Thank you so much in advance.

Edward Nardell, MD Moderator Replied at 6:52 AM, 13 Jul 2015

As requested

Thandeka Sacolo Replied at 7:23 AM, 13 Jul 2015

I am a regional TB/HIV infection control coordinator in one of the four regions in Swaziland. I am interested in the implementation of UVGI paper as I am from a country with poor coverage of installed UVGI lamps.

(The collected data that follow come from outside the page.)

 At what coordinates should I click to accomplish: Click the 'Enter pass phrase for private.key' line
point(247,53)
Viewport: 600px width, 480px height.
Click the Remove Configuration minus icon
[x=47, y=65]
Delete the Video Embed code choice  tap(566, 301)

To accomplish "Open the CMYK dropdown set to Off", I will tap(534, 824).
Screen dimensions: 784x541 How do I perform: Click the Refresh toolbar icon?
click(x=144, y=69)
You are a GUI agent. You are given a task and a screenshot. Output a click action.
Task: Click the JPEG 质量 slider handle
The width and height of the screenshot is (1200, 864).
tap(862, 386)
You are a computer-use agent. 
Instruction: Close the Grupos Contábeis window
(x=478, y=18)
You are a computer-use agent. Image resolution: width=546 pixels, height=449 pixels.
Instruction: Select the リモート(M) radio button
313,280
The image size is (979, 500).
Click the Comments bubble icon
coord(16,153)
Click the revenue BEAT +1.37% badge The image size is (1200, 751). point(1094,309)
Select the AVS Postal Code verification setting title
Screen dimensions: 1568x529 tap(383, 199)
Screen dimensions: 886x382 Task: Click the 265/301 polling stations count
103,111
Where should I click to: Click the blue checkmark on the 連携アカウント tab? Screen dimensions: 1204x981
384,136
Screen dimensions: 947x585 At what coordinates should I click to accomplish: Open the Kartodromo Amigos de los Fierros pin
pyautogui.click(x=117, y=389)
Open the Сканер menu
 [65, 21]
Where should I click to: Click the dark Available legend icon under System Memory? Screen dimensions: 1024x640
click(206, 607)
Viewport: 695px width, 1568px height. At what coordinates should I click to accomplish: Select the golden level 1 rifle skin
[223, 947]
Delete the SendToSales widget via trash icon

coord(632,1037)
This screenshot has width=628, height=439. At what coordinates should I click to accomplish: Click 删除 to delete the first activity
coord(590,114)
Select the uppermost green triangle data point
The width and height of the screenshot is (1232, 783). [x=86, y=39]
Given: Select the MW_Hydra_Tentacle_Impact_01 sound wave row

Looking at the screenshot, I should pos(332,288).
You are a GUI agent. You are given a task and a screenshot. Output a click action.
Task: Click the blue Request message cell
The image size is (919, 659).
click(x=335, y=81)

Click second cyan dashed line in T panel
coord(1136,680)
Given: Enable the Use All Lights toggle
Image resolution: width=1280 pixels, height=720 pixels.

Edward Krisiunas Replied at 10:12 AM, 13 Jul 2015

Was a document supposed to be attached?

edward chilolo Replied at 10:49 AM, 13 Jul 2015

Dear Edward
Unfortunately I do not see the attached document as per my request Best regards,

Lucia Barrera Replied at 10:49 AM, 13 Jul 2015

Dear Dr Nardell
Please add me to the list of those interested in receiving the publications that you mentioned
Thank you very much for your important contribution to the evidence-based decisions

Lucia Barrera
TB laboratory consultant

Tarak Shah Replied at 10:54 AM, 13 Jul 2015

Dear Dr Nardell
You may please share the documents with me too

Roderick Mera Replied at 3:44 AM, 15 Jul 2015

I will like to be sent a copy whenever you are able to sent out the paper. I thank you in advance

Edward Nardell, MD Moderator Replied at 4:06 AM, 15 Jul 2015

Roderick, as I have said a few times, I do not see your email address
through GHDonline, cannot post the article for general use, but will
respond if you send a personal request to . Thanks, Ed

Michael Tladi Replied at 2:10 PM, 20 Jul 2015

Thanks Dr, I email you for the document,
many thanks

Danila Brindak Replied at 12:37 PM, 12 Sep 2015

Dear all
Where can I found more details information from UV sensor traverse method (Rudnick direct method) for measuring total UV output of fixtures? Is this method a more simple and inexpensive in comparison with other (Calibrated Integrating Sphere and Gonioradiometry)?
Thanks!

Dominique Kabengele Kayembe Replied at 1:52 PM, 12 Sep 2015

Also interested in the documents

Thanks

Elizabete Nunes Replied at 5:51 AM, 14 Sep 2015

Dear Dr Nardell,
If you could kindly make all the three documents available, it would be very important for me because we start to put UVL into central hospital of Maputo in 2013 and this guidelines could help us very much!!.